Converting data between wide and long format

Problem

You want to do convert data from a wide format to a long format.

Many functions in R expect data to be in a long format rather than a wide format. Programs like SPSS, however, often use wide-formatted data.

Solution

There are two sets of methods that are explained below:

  • gather() and spread() from the tidyr package. This is a newer interface to the reshape2 package.
  • melt() and dcast() from the reshape2 package.

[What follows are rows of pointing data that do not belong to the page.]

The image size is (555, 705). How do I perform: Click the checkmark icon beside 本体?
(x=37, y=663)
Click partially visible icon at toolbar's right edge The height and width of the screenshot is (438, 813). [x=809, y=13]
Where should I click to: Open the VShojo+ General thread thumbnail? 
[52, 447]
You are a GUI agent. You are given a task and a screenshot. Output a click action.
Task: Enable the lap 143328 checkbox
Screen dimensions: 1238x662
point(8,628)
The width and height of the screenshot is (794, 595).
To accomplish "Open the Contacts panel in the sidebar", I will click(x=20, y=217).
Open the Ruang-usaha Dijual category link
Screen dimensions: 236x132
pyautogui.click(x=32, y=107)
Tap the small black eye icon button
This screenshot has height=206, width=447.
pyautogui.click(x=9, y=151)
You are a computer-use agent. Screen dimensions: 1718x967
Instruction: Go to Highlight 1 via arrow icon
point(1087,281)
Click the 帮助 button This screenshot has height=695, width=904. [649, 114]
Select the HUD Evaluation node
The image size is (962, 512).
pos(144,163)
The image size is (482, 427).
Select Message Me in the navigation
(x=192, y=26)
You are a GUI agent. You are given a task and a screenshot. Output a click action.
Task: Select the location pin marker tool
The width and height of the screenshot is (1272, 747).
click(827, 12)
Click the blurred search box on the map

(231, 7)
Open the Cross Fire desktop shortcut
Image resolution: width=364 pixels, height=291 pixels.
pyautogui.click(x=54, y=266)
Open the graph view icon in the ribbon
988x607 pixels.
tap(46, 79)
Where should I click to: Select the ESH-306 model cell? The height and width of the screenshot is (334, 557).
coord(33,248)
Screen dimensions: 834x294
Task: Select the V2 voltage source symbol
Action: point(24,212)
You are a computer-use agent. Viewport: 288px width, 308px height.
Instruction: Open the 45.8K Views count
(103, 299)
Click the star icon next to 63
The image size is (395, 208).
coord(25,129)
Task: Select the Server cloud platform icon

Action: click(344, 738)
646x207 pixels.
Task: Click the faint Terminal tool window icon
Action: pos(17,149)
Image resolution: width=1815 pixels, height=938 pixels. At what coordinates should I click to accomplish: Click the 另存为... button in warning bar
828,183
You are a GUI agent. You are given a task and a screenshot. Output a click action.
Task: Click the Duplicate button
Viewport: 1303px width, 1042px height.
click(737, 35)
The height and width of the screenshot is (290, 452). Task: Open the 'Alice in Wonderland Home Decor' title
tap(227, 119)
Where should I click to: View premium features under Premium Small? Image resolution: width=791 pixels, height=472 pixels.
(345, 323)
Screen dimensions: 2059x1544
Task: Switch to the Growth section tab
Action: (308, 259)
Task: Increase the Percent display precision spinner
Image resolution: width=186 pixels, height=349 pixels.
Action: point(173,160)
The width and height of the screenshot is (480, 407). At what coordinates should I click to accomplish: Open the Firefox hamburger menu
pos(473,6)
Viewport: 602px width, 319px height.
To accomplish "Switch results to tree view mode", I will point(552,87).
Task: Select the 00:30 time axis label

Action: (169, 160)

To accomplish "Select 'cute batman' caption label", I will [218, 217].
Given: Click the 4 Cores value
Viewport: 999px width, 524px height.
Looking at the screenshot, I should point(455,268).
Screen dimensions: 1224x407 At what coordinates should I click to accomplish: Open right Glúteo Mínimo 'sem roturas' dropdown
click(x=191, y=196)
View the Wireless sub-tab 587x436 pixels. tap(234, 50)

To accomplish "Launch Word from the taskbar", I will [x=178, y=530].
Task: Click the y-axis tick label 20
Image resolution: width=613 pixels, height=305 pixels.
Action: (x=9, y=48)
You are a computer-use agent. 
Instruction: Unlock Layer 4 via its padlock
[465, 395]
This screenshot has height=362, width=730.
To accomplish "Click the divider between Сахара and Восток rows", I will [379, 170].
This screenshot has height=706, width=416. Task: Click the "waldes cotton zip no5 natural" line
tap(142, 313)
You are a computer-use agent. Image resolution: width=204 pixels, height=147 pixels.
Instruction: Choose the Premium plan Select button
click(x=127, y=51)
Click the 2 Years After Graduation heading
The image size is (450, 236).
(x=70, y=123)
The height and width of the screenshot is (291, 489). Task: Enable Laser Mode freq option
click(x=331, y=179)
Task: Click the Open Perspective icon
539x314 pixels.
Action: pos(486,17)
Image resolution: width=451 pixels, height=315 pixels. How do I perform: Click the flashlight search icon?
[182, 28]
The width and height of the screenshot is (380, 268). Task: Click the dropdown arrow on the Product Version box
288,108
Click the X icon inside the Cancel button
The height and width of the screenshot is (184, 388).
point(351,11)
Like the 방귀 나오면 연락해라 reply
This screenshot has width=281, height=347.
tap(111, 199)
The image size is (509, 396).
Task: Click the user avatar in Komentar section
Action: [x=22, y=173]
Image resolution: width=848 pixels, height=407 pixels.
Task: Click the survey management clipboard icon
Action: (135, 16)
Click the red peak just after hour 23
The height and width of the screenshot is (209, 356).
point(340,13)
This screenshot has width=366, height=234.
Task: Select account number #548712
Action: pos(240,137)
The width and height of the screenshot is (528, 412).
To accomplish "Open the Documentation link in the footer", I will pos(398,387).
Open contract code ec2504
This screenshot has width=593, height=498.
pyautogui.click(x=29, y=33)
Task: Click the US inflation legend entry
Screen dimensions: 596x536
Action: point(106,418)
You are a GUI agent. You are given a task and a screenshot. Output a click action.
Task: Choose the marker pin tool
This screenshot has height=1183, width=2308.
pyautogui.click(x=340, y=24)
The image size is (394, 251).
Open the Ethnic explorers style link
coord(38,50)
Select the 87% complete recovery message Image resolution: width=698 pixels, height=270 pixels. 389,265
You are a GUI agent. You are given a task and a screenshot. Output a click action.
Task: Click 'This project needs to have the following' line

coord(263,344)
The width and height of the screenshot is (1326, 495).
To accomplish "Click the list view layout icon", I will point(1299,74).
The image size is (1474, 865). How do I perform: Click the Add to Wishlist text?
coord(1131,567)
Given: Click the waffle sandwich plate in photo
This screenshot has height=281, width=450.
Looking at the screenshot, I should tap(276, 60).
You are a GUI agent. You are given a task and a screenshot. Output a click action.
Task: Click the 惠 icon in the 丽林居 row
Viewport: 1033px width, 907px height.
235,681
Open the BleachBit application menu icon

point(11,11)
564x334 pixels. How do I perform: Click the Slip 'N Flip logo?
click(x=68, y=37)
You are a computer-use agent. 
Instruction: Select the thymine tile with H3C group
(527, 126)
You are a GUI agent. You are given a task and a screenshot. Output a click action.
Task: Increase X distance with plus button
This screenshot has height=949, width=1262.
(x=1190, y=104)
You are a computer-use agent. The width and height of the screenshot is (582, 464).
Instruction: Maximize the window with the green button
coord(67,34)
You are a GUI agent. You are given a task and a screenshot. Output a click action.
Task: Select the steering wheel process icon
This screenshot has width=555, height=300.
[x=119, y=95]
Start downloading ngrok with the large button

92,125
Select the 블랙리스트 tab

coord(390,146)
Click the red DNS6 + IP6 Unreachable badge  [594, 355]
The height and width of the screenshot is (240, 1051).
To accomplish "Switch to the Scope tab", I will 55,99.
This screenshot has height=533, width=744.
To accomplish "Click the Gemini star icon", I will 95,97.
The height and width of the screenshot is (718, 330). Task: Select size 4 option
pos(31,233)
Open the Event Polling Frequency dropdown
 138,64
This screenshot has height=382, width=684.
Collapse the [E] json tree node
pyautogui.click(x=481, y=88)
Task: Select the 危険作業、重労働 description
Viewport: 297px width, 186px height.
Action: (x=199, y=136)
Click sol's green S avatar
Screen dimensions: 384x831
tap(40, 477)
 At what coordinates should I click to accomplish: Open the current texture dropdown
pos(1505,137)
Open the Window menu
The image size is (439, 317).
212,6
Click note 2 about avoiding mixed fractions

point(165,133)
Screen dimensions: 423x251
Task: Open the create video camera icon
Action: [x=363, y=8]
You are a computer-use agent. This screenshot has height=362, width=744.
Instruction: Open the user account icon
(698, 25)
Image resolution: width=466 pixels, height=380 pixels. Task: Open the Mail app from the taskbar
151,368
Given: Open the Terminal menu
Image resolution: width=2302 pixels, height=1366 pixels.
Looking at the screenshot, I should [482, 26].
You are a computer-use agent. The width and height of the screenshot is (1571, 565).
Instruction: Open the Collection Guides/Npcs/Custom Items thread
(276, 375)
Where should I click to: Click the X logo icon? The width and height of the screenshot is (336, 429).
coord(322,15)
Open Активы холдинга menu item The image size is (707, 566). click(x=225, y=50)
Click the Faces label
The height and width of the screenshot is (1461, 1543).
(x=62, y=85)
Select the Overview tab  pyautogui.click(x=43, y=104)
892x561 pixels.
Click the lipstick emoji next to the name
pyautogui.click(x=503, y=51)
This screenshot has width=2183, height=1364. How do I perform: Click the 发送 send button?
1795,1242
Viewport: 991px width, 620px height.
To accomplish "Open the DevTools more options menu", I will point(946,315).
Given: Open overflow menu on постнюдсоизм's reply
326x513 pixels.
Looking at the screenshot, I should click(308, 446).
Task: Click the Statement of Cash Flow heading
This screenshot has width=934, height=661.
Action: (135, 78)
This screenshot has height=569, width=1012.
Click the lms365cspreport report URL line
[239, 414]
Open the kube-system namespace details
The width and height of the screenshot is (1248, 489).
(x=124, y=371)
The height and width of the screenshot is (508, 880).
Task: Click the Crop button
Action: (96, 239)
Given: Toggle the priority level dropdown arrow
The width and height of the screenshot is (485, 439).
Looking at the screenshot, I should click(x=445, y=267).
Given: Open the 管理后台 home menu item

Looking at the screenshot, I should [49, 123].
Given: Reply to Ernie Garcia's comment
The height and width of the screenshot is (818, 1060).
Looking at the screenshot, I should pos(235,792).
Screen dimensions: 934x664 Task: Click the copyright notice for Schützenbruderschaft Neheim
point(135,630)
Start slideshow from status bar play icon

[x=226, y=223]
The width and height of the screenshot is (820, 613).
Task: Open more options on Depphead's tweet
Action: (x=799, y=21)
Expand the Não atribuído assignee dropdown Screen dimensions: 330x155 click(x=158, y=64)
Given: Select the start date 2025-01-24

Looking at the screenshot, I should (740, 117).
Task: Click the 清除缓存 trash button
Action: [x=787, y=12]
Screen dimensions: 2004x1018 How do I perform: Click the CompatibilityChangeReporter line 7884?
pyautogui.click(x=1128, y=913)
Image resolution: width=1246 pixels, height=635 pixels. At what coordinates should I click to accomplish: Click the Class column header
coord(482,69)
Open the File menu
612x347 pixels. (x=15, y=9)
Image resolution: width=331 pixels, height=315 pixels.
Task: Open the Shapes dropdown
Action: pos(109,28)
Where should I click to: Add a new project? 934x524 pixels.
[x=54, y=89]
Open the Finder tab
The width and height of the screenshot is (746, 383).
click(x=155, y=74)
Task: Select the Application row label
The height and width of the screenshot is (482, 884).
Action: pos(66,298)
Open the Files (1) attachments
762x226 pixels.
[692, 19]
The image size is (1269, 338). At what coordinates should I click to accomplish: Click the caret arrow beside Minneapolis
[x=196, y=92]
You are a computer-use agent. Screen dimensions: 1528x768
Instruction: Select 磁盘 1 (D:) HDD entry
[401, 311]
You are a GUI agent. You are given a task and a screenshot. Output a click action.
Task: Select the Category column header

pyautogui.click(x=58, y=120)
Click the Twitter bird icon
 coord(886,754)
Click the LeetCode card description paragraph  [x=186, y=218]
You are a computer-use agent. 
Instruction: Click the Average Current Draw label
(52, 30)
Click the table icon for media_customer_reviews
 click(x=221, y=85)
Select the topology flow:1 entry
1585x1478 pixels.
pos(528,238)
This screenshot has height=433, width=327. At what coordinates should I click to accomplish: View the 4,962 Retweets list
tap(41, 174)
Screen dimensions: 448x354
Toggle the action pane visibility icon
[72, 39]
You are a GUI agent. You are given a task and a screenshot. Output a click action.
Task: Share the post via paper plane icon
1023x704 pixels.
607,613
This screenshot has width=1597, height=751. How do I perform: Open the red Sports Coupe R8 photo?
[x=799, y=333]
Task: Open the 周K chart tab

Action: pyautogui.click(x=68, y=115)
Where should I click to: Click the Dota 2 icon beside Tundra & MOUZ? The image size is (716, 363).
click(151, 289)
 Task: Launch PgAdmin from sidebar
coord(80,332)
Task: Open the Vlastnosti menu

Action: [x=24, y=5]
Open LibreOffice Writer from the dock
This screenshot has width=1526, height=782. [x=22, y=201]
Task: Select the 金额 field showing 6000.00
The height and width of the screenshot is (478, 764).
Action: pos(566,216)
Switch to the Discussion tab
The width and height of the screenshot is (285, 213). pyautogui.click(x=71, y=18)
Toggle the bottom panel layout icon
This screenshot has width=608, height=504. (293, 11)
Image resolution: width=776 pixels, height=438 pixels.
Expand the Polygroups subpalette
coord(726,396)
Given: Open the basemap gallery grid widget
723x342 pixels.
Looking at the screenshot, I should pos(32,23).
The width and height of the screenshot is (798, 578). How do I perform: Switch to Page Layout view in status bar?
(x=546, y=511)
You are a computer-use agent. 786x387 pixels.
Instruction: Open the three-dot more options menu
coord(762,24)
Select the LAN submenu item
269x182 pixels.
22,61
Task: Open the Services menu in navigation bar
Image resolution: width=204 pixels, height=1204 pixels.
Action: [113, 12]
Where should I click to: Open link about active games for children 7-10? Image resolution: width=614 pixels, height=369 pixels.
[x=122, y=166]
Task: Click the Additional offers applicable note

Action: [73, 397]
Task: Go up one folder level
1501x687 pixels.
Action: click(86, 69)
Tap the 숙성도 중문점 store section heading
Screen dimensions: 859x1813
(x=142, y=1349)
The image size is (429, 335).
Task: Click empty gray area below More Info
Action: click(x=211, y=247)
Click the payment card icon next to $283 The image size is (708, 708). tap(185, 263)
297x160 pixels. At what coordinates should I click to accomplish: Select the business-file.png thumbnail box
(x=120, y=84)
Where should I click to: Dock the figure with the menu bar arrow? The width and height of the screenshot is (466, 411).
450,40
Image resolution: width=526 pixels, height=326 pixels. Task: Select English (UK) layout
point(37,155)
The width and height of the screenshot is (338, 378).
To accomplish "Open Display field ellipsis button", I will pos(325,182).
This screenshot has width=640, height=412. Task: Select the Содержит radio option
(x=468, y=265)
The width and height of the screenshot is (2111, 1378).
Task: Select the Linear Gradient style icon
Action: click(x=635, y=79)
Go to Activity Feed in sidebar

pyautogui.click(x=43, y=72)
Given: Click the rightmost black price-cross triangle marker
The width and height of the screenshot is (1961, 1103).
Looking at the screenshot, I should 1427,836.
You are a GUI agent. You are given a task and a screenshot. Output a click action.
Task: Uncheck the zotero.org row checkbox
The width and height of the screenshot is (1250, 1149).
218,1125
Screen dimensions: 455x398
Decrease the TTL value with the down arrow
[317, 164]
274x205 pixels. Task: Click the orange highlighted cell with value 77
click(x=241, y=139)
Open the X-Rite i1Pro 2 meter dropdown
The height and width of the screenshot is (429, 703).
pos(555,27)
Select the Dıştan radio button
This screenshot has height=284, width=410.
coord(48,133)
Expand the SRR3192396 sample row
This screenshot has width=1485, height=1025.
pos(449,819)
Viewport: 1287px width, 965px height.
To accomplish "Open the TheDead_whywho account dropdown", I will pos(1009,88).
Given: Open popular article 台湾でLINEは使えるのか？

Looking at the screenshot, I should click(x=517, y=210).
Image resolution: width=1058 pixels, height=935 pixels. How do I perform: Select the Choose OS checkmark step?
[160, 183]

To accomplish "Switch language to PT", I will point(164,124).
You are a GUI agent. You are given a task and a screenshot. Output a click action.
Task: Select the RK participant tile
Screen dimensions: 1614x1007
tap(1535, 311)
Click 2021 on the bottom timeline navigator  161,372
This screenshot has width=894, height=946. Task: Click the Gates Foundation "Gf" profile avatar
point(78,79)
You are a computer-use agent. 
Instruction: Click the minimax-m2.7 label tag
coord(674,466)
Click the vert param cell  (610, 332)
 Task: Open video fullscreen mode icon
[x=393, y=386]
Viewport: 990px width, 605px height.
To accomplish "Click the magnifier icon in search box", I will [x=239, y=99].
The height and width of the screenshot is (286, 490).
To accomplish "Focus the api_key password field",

There are a number of other methods which aren’t covered here, since they are not as easy to use:

  • The reshape() function, which is confusingly not part of the reshape2 package; it is part of the base install of R.
  • stack() and unstack()

Sample data

These data frames hold the same data, but in wide and long formats. They will each be converted to the other format below.

  1. olddata_wide <- read.table(header=TRUE, text='
  2. subject sex control cond1 cond2
  3. 1 M 7.9 12.3 10.7
  4. 2 F 6.3 10.6 11.1
  5. 3 F 9.5 13.1 13.8
  6. 4 M 11.5 13.4 12.9
  7. ')
  8. # Make sure the subject column is a factor
  9. olddata_wide$subject <- factor(olddata_wide$subject)
  1. olddata_long <- read.table(header=TRUE, text='
  2. subject sex condition measurement
  3. 1 M control 7.9
  4. 1 M cond1 12.3
  5. 1 M cond2 10.7
  6. 2 F control 6.3
  7. 2 F cond1 10.6
  8. 2 F cond2 11.1
  9. 3 F control 9.5
  10. 3 F cond1 13.1
  11. 3 F cond2 13.8
  12. 4 M control 11.5
  13. 4 M cond1 13.4
  14. 4 M cond2 12.9
  15. ')
  16. # Make sure the subject column is a factor
  17. olddata_long$subject <- factor(olddata_long$subject)

tidyr

From wide to long

Use gather:

  1. olddata_wide
  2. #> subject sex control cond1 cond2
  3. #> 1 1 M 7.9 12.3 10.7
  4. #> 2 2 F 6.3 10.6 11.1
  5. #> 3 3 F 9.5 13.1 13.8
  6. #> 4 4 M 11.5 13.4 12.9
  7. library(tidyr)
  8. # The arguments to gather():
  9. # - data: Data object
  10. # - key: Name of new key column (made from names of data columns)
  11. # - value: Name of new value column
  12. # - ...: Names of source columns that contain values
  13. # - factor_key: Treat the new key column as a factor (instead of character vector)
  14. data_long <- gather(olddata_wide, condition, measurement, control:cond2, factor_key=TRUE)
  15. data_long
  16. #> subject sex condition measurement
  17. #> 1 1 M control 7.9
  18. #> 2 2 F control 6.3
  19. #> 3 3 F control 9.5
  20. #> 4 4 M control 11.5
  21. #> 5 1 M cond1 12.3
  22. #> 6 2 F cond1 10.6
  23. #> 7 3 F cond1 13.1
  24. #> 8 4 M cond1 13.4
  25. #> 9 1 M cond2 10.7
  26. #> 10 2 F cond2 11.1
  27. #> 11 3 F cond2 13.8
  28. #> 12 4 M cond2 12.9

In this example, the source columns that are gathered are specified with control:cond2. This means to use all the columns, positionally, between control and cond2. Another way of doing it is to name the columns individually, as in:

  1. gather(olddata_wide, condition, measurement, control, cond1, cond2)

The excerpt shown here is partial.